Americans who use emergency departments for nonemergency care often face long waits and incur higher treatment charges than in other settings. “These higher charges may increase patients’ out-of-pocket spending and create added strain on national healthcare spending,” wrote Robin M. Weinick, senior social scientist at Arlington, Va.-based RAND, and colleagues.
Weinick and colleagues compared patient demographics, medical conditions treated and prescribed medications at retail clinics, urgent care centers and EDs to determine “the extent to which urgent care centers or retail clinics could substitute for EDs in providing nonemergent care.”

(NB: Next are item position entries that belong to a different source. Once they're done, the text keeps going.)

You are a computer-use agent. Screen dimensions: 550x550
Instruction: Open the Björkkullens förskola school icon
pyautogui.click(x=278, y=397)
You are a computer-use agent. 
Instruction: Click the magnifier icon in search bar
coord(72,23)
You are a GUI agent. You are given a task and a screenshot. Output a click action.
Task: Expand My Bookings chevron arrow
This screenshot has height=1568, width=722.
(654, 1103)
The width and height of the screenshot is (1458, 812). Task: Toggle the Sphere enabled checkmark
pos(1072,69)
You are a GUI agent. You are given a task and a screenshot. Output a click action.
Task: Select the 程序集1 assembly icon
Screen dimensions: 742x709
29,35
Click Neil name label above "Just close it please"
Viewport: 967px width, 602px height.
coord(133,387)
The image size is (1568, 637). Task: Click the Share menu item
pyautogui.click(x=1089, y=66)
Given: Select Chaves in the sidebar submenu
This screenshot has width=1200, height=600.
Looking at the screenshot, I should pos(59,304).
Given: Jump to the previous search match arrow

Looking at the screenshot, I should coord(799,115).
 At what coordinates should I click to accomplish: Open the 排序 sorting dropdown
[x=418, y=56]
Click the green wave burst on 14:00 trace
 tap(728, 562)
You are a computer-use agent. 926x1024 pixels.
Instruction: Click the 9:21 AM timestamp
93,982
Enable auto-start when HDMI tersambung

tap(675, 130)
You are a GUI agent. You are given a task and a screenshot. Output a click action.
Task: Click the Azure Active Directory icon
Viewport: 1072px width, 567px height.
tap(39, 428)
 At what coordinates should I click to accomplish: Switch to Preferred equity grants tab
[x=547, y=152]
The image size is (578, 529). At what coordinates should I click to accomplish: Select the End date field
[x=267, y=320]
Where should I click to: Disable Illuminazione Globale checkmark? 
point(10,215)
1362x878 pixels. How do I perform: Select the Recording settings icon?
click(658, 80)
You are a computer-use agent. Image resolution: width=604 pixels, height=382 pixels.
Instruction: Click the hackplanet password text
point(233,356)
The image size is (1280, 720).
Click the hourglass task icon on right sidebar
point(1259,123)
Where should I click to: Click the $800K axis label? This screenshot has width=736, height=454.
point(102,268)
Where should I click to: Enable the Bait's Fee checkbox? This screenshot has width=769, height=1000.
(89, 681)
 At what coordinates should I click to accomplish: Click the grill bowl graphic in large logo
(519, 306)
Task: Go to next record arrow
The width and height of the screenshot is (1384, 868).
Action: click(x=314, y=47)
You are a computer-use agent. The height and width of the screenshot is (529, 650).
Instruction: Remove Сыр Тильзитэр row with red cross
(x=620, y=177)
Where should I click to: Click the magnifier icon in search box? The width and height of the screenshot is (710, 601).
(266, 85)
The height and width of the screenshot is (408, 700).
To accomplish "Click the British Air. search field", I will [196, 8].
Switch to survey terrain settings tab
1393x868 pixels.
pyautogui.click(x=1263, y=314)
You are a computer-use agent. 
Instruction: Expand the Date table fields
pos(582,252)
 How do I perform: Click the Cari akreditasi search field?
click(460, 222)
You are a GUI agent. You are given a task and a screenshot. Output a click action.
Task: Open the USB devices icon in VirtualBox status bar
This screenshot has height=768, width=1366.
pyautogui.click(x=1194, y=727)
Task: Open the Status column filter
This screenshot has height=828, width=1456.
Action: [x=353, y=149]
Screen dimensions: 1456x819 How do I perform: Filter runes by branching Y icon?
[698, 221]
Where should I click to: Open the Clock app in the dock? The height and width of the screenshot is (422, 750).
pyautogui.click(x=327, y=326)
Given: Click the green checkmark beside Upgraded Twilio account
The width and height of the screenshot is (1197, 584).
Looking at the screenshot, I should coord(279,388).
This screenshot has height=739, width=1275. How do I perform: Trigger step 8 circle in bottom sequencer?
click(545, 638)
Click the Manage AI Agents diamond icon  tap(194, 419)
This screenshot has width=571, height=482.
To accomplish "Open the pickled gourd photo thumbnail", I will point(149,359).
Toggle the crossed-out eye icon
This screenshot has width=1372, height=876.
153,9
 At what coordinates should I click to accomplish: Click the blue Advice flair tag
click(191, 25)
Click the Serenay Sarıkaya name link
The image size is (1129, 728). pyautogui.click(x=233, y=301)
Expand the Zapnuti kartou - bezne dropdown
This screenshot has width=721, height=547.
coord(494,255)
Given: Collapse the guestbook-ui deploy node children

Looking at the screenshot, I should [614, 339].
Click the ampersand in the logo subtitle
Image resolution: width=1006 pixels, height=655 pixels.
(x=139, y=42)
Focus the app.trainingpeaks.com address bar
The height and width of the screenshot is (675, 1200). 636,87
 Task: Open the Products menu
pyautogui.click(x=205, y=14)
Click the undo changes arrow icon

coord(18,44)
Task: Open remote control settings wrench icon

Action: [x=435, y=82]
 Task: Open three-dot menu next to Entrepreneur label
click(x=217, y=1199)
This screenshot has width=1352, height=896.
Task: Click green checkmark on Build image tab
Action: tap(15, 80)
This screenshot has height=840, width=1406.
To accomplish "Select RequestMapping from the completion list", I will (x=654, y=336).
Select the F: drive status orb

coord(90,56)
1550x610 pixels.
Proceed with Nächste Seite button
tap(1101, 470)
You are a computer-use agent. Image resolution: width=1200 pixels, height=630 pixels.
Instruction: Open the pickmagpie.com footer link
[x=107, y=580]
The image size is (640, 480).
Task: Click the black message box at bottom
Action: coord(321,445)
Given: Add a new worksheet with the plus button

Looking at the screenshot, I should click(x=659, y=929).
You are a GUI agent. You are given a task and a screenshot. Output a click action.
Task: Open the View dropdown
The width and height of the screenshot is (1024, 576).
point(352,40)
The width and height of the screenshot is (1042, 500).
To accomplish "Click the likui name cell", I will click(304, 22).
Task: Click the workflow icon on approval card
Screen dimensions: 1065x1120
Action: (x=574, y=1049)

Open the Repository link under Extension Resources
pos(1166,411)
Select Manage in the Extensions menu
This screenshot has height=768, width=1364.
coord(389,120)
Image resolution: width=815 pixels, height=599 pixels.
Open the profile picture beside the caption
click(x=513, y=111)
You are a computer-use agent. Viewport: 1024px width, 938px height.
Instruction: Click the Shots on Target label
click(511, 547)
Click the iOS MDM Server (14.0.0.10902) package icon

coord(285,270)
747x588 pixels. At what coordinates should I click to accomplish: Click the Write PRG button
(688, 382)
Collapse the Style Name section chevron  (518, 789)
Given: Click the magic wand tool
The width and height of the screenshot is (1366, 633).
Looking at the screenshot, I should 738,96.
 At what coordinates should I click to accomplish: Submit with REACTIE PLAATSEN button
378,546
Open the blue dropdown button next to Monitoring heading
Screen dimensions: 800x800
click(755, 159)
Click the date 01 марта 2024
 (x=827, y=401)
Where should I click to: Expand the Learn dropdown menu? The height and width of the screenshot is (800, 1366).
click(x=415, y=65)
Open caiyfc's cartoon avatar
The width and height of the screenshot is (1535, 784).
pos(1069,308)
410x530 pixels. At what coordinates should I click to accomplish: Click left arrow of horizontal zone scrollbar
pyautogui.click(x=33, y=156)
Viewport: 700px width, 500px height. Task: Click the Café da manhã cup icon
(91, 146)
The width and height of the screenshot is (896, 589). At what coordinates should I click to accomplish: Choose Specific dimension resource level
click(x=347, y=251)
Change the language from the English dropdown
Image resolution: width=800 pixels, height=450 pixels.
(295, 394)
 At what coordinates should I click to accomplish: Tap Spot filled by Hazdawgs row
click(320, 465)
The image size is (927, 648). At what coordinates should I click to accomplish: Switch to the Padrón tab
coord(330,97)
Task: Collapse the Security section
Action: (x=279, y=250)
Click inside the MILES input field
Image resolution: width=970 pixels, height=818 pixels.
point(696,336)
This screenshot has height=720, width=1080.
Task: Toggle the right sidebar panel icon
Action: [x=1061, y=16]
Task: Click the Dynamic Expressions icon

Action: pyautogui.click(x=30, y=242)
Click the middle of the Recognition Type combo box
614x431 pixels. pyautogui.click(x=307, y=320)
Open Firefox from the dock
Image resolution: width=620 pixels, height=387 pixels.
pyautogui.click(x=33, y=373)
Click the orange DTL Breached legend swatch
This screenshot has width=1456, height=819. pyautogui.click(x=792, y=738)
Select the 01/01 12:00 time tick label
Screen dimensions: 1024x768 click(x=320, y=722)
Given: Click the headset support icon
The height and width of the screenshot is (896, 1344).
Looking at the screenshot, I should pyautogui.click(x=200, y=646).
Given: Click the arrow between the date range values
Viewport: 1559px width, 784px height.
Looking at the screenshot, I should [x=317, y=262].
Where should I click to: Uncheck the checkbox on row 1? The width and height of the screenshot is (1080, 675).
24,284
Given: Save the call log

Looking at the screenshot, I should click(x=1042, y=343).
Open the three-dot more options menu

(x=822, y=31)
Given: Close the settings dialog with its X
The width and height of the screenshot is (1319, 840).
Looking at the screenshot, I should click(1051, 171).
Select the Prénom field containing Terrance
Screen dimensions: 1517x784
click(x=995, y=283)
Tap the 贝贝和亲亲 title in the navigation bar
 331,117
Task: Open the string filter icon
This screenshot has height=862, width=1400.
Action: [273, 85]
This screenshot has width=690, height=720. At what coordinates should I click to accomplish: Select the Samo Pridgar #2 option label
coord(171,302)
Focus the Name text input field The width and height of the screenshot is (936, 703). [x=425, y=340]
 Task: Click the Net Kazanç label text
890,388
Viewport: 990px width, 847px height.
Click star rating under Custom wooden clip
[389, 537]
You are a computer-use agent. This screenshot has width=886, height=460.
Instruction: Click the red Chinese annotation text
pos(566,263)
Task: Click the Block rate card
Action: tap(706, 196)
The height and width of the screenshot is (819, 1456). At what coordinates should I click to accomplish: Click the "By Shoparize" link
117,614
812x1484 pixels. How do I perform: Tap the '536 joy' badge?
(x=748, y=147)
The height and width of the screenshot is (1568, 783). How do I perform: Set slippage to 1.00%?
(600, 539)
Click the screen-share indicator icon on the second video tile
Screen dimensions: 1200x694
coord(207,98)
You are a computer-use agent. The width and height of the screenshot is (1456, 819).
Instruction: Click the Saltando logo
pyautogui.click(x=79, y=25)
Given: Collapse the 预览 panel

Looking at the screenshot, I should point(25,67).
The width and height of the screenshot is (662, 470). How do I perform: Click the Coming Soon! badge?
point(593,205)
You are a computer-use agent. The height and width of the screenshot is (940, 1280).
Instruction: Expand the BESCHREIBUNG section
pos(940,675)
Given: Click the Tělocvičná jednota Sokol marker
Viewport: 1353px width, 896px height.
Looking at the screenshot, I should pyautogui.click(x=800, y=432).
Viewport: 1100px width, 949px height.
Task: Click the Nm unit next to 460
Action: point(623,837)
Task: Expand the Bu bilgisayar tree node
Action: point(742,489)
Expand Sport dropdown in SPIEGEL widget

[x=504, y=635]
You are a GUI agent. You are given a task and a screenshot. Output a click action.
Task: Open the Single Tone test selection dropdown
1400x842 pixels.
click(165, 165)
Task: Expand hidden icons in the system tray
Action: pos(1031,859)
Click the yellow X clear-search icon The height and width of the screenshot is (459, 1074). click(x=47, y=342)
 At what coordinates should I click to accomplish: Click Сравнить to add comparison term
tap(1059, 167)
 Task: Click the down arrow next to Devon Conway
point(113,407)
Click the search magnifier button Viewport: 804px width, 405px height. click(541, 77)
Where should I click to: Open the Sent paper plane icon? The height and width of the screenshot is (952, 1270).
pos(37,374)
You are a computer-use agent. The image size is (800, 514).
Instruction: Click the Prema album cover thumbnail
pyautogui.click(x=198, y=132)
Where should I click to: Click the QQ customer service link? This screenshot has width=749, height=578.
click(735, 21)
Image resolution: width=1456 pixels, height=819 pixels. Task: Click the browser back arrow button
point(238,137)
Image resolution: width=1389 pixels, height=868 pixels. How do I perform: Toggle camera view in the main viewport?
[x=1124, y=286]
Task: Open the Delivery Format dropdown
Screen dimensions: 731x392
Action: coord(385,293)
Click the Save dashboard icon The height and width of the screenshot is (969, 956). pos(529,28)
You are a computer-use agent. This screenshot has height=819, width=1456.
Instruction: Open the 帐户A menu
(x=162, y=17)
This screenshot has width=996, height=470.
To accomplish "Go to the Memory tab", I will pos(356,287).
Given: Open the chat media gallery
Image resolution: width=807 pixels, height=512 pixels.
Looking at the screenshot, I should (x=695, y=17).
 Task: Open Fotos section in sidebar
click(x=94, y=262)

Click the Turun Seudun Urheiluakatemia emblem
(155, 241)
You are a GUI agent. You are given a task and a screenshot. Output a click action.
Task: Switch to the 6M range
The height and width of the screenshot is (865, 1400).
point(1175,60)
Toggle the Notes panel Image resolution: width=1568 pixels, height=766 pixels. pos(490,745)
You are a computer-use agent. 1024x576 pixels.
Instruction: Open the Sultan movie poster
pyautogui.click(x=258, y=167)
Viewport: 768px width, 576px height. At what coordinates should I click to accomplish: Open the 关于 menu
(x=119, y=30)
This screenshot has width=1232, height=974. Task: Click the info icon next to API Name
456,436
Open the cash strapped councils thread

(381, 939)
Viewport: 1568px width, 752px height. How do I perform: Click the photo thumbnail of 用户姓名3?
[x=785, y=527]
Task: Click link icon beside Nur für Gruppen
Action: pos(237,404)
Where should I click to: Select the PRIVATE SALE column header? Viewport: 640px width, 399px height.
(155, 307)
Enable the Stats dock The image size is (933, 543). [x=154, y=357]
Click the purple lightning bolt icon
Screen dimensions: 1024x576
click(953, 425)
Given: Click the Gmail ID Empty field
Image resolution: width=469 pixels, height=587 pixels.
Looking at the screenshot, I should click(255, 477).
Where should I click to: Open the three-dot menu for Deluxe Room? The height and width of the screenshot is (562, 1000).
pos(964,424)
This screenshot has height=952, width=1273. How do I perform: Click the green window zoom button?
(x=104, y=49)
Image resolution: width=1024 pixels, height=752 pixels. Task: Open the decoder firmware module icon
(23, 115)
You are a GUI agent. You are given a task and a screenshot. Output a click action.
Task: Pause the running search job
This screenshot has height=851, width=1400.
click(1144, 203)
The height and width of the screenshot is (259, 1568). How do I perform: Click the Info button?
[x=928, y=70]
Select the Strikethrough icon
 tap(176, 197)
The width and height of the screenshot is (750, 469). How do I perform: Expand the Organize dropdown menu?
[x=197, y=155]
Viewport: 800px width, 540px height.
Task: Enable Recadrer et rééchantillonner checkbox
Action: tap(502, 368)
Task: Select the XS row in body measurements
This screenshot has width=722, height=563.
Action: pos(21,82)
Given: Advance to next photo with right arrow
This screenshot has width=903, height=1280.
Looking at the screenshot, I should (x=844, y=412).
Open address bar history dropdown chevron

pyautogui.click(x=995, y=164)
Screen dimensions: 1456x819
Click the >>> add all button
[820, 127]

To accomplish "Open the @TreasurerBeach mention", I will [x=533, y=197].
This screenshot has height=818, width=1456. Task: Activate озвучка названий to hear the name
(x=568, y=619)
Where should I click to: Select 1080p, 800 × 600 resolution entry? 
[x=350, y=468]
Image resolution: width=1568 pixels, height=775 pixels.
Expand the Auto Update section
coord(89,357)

The researchers compiled data from 1.2 million visits to retail clinics through the summer of 2008, a random sample of 1,263 visits to urgent-care centers in 35 states between July 1, 2007 and Dec. 31, 2007 and 31,197 of the emergency department visits reported in the 2006 National Hospital Ambulatory Medical Care Survey (NHAMCS). They used ICD-9 codes to compare diagnoses and defined categories for drugs prescribed using the Multum classification system.
Weinick and colleagues determined the number of emergency visits that could be accommodated in the alternate settings by identifying conditions commonly treated in each setting and calculating conditions that accounted for more than 2 percent of all visits to each site. They applied an algorithm developed by John Billings and colleagues to determine the percentage of ED visits for a given diagnosis that could be managed at an alternate site.
The researchers reported that the most common conditions treated at retails clinics were: upper respiratory infections (60.6 percent), preventive care or exams (21.6 percent), minor conditions (9.5 percent) and urinary tract infections (3.7 percent).
The most common condition treated at urgent care centers were: upper respiratory infections (33.3 percent), musculoskeletal conditions (21.5 percent) and dermatological conditions (9.7 percent). The most common prescriptions at urgent care centers were antibiotics (41.5 percent) and pain medications (14 percent), the researchers reported.
“The majority of visits for these common conditions could be managed outside the ED,” wrote Weinick and colleagues.
After considering hours of operation and estimating the percentage of trauma-related conditions that could be managed at urgent care clinics, the research team concluded that 16.8 percent of emergency department visits could be treated in alternative settings. The shift translates into a potential savings of $4.4 billion annually, or 0.2 percent of healthcare spending.
The research team noted several imitations of its study, including:
- The retail clinic and urgent care center data originated from a limited provider set;
- No data addressed the percentage of trauma-related conditions that could be shifted from EDs to other settings;
- Distance to alternate settings may deter some patients; and
- Savings assume eligible patients would find alternate sites accessible, affordable and willing to provide care; retail clinics and urgent-care centers have sufficient capacity to meet demand and the study fully calculated all conditions treatable in alternate settings.
Other issues that need to be considered include patients’ ability to appropriately self-triage, a lack of research demonstrating comparable care across the three settings, the unknown impact of policy levers to encourage the use of alternate sites and limits to savings, noted Weinick.
“A continued increase in the number of emergency department visits for nonemergency causes is likely to be unsustainable,” according to Weinick, who cited “a continuing need for alternative sites for the provision of nonemergency care … retail clinics and urgent care centers could be reasonable, cost-saving alternatives for a sizable share of acute, nonemergency conditions.”